Remember when I started blogging and I had cake for breakfast? This morning I was in the holiday spirit having ginger molasses cookies made by hubby before I even considered any other breakfast for myself.
The holidays can be tough, no matter what you celebrate. If you’ve got family that gets together for meals for any holiday, you probably experienced regret or guilt at some point after a meal right?
I think guilt is such a common holiday trend, not just about food and I am hoping to address a few different aspects of it to give a little perspective.
Guilt can come from feeling inadequate with gifts or with having trouble sharing time with family members, we can feel guilty for eating too much and feeling bloated. We spend so much time around the holidays stressing about money and time and schedules and weight etc. that we forget what it was like to just sit back and enjoy this time of year (or any holiday time really.) I wish I could spoil everyone in my life every day, my best friend feels a million miles away and some days all I want to do is go show up with armfuls of gifts for her and the kids, I want to spend all the money I don’t have on the people who show me so much love every single day of the year. I realize that isn’t what holidays are about, Christmas for my family is about homemade Chinese food on Christmas Eve and amazing stockings on Christmas mornings aka food and laughs. I would rather get a million crochet scarves or blankets from my Gramma than anything she could buy, My mom is amazing at crafting and my dad is an incredible cook. So basically I’m so easy to please and I somehow still get into the mindset that I’m not doing enough. This is our first Christmas as husband and wife, I should make it hugely special right?! I lose what everything is about because of guilt, I have trouble reminding myself each year that I don’t need to give a million gifts to enjoy my favourite season and holiday. My family won’t love me less if I don’t get them a ton of gifts and my husband won’t leave me if I don’t blow his mind Christmas morning with an expensive pile under the tree.
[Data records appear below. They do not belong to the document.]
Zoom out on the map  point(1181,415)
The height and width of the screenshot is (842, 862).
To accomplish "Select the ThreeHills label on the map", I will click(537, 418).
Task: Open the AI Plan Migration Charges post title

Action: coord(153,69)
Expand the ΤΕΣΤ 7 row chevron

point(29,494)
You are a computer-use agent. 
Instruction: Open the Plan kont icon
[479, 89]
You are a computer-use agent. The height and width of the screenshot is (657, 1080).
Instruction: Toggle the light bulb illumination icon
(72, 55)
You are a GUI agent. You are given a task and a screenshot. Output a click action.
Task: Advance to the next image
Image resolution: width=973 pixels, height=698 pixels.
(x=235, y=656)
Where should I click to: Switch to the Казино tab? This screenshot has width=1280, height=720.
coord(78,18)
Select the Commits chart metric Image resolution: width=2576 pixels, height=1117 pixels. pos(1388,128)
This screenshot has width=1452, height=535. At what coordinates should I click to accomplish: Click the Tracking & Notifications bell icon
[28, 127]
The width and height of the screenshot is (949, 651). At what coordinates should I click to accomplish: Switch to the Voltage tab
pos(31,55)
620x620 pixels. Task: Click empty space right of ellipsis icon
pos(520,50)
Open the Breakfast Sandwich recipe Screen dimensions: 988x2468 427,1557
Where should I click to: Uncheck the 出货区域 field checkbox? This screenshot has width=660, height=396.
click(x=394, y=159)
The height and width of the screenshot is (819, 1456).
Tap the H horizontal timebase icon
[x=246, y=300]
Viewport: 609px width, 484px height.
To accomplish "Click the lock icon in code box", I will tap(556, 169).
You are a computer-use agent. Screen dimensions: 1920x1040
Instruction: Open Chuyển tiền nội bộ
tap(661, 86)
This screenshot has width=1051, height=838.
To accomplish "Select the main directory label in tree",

I have in the past felt guilty about food and if you tasted my family’s cooking you would eat mountains of it too, trust me. I realize what a waste of time it is to feel bad about a second helping of my favourite meal of the year (any turkey dinner with all my faves so like 3x a year I eat like I will never eat again.) To be blunt, worrying about your weight is such a WASTE OF TIME especially at holiday meals! The people who love you the most don’t care if you wake up Boxing Day 7lbs up from the day before because you ate dinner and two helpings of dessert! Self love will take work especially through trigger times like the holiday meals we are accustomed to. Please this year just slow down, enjoy your favourite foods or candies whatever and know that the world wont stop turning if you jiggle a little more in a week (due to water retention more likely, you didn’t gain LBS of fat!). Life is too short to feel like shit during the holidays for any reason but when you make yourself feel bad, that’s something you can acknowledge and change in that very moment. Wear things you feel beautiful in, eat things that make you smile, make the effort in a way that is appreciated and also feels worth it, don’t feel guilty about anything. Don’t feel guilty for the people not in your life anymore, don’t feel guilty about food, don’t feel guilty about money; you are enough no matter how you approach these things.
This year I’ve been dealing with my fair share of guilt. Sometimes food, often money and sometimes its people and relationships.
This year we lost my biological father’s dad (my grandfather) aka Pa. He was a wonderful man who always had a space in his heart for my mom and I and one of my favourite Christmas memories of all time has him in the spotlight. It had been quite a while since we had spoken but I was hoping to invite him to our wedding, I believe he would have adored Andrew and would have been honoured to be invited. I spent a long time feeling guilty we didn’t speak often especially as the years went on but because his son was my absent father it made the relationship unconventional. I felt guilty when my mom called me to tell me he was gone, that I didn’t get to say goodbye, that I didn’t get to tell him how I missed him in our lives and how much I appreciate the memories I have with him. I feel guilty that I haven’t done enough to honor his memory somehow and then I stop and realize that thinking of him and missing him is enough. Wishing I could talk to him and other lost family members is enough to help me process and move on. I shouldn’t feel guilty for how I happened to grieve and how I’ve been processing.
So this year and for the rest of the years to come, I will fight my guilt. I will be enough, my gifts and time spent will be enough. Whatever my body is like will be enough. I will let the stress exist and then let it go, carrying guilt and stress with me does nothing but take the joy out of the moments I should be enjoying.
Take care of yourself, let yourself enjoy all the small moments year round. Cherish the people you love and don’t let everything pass you by. Life isn’t about your body and money, it’s so much bigger than that.